Raúl Oliván Cortés (*)
La Colaboradora, coworking 2p2 de Zaragoza
Hace unos días participé en el lanzamiento de la Red Europea de Hubs Creativos ECHN, los hubs son espacios de trabajo compartido y proyectos colaborativos, donde miles de jóvenes de todas las ciudades están buscando refugio al desempleo, y a la falta de valores, en el contexto de la incipiente cuarta revolución industrial. Este post es la segunda y última parte, puedes consultar la primera aquí.
En todos los hubs, con mayor o menor intensidad, lo más interesante es la comunidad que se genera dentro de ellos. Agotados y frustrados de la deriva individualista de esta posmodernidad que no termina, indignados o como poco decepcionados con el sueño roto del capitalismo sin matices, millones de jóvenes formulan nuevos modelos de vida y construyen nuevas éticas colectivas. Fueron sobre todo jóvenes los que ocuparon las plazas desde Madrid a Sao Paulo, o los que votaron mayoritariamente para que Reino Unido se quedara en la Unión Europea, son jóvenes los que están más sensibilizados con el drama de los refugiados, y son jóvenes los que están construyendo estas nuevas arquitecturas organizacionales que llamamos hubs. Comunidades más horizontales, más democráticas, basadas en redes de afectos.

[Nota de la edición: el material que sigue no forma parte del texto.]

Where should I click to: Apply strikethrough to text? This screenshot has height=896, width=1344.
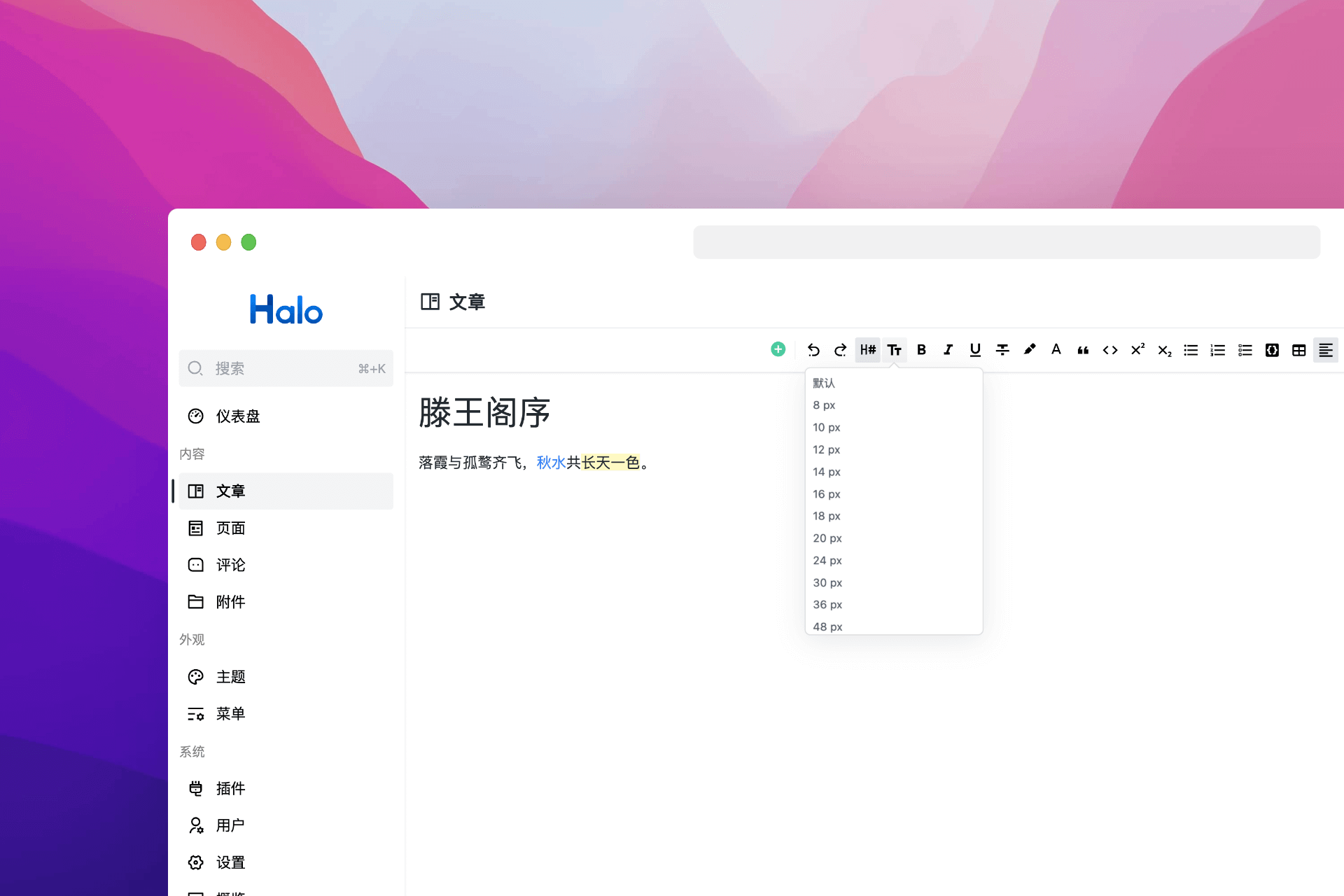1002,350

No es casualidad, que uno de los principales reclamos de un hub creativo sea el ambiente de buen rollo que tiene su comunidad. Un hub es el escenario ideal para quien llega nuevo a la ciudad, donde poder hacer amigos e incluso donde poder ligar, porque un hub es una opción mucho más cálida para establecer una relación que el Tinder, esa aplicación online en la que vas filtrando posibles ligues, descartando sus fotos con el dedo, y que retrata tan bien la dictadura del aquí y el ahora. Pero más allá de la anécdota, la construcción de una comunidad cohesionada, que coopera y que establece afectos, que crea ecosistemas confortables como respuesta a la hostilidad del mundo exterior, me parece un fenómeno increíblemente interesante porque tiene una capacidad enorme de impacto social. Un hub es además todo lo contrario que el apartamento turístico de bajo coste. El hub atrae talento, lo ancla en la ciudad, produce valor a medio/largo plazo; el apartamento, cuando llega a niveles como Barcelona, tan solo atrae turismo de borrachera, con su inversión efímera que alimenta la ciudad de cartón piedra y menoscaba el encanto de su identidad, arruinando su capital simbólico.
De alguna manera, estas nuevas comunidades que se crean en torno estos espacios de trabajo compartido y proyectos colaborativos, representan para la generación perdida, lo que supuso para sus abuelos aquellas redes sociales de autoayuda vecinales, que se diluyeron en los barrios conforme aumentaba la escala de las ciudades. Y es imposible no pensar en la conexión de estas comunidades de emprendedores, que instalan sus hubs en las fábricas recuperadas, y aquellas comunidades gremiales del siglo XIX, cuya unidad y capacidad de cooperación supuso el principal sostén de buena parte de la clase trabajadora durante la primera revolución industrial. Un relato que tan bien han reflejado Las Indias en sendos ensayos genealógicos sobre La comunidad y sobre La abundancia.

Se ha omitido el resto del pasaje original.